> [Input material]:
──────────────────────────────

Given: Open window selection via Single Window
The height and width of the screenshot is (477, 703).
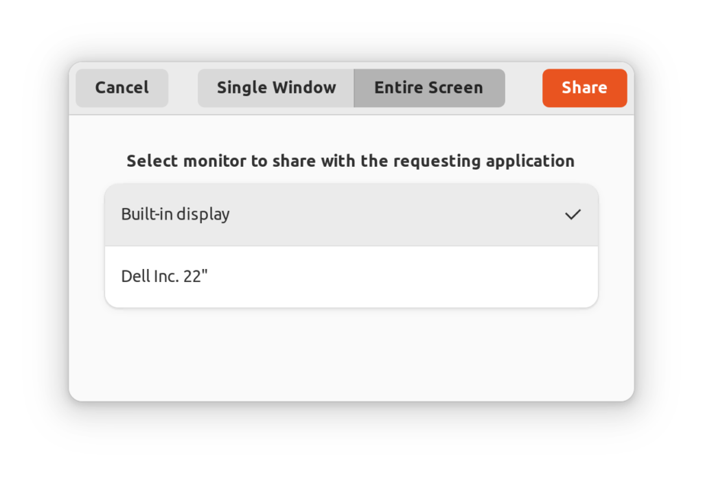Looking at the screenshot, I should click(x=276, y=88).
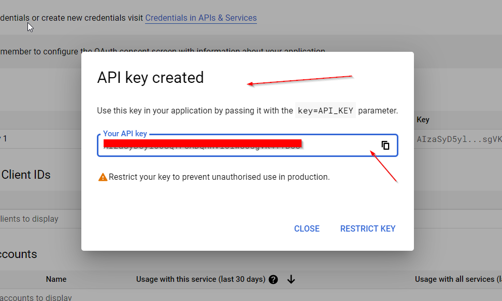Viewport: 502px width, 301px height.
Task: Click the RESTRICT KEY button
Action: tap(367, 229)
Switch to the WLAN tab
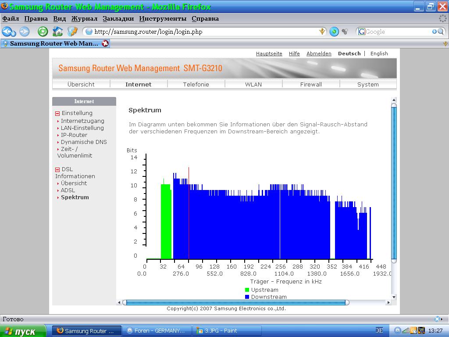Image resolution: width=449 pixels, height=337 pixels. click(x=253, y=84)
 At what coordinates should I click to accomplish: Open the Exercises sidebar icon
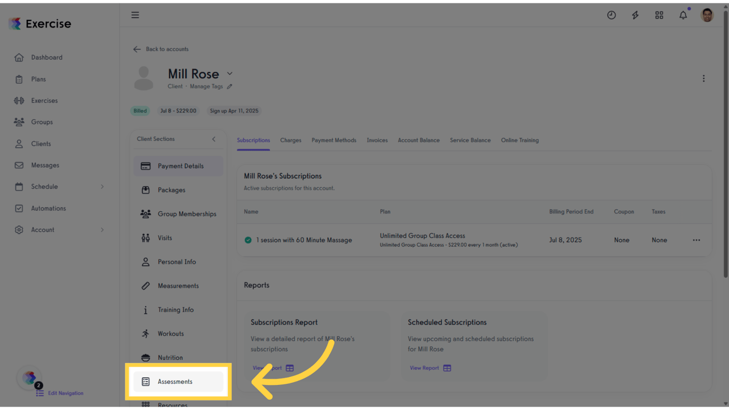(x=18, y=100)
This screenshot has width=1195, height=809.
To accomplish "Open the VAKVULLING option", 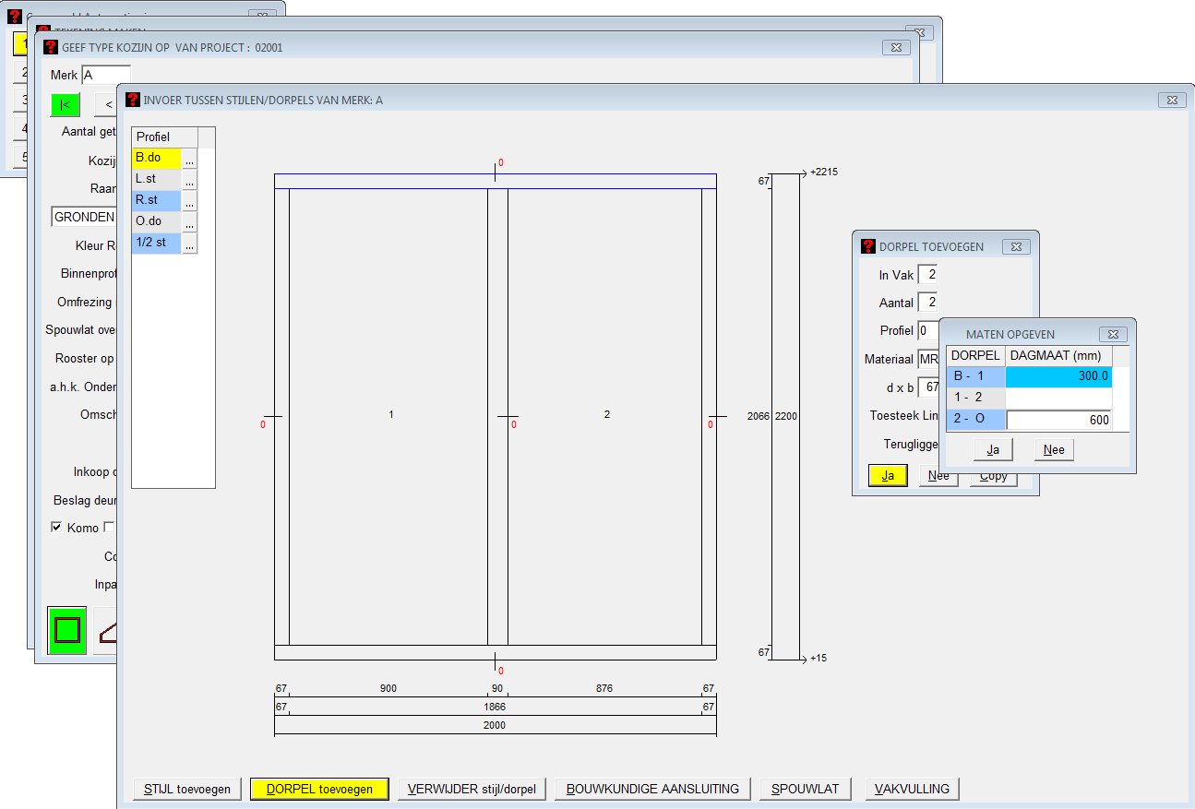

──────────────────────────────

> [Aim]:
Write out all of the lines above again, word for word, leaving out the pictures.

> [Full output]:
Given: Open window selection via Single Window
The height and width of the screenshot is (477, 703).
Looking at the screenshot, I should click(x=276, y=88).
Viewport: 502px width, 301px height.
Task: Click the RESTRICT KEY button
Action: tap(367, 229)
Switch to the WLAN tab
Image resolution: width=449 pixels, height=337 pixels. click(x=253, y=84)
 At what coordinates should I click to accomplish: Open the Exercises sidebar icon
(x=18, y=100)
This screenshot has width=1195, height=809.
To accomplish "Open the VAKVULLING option", 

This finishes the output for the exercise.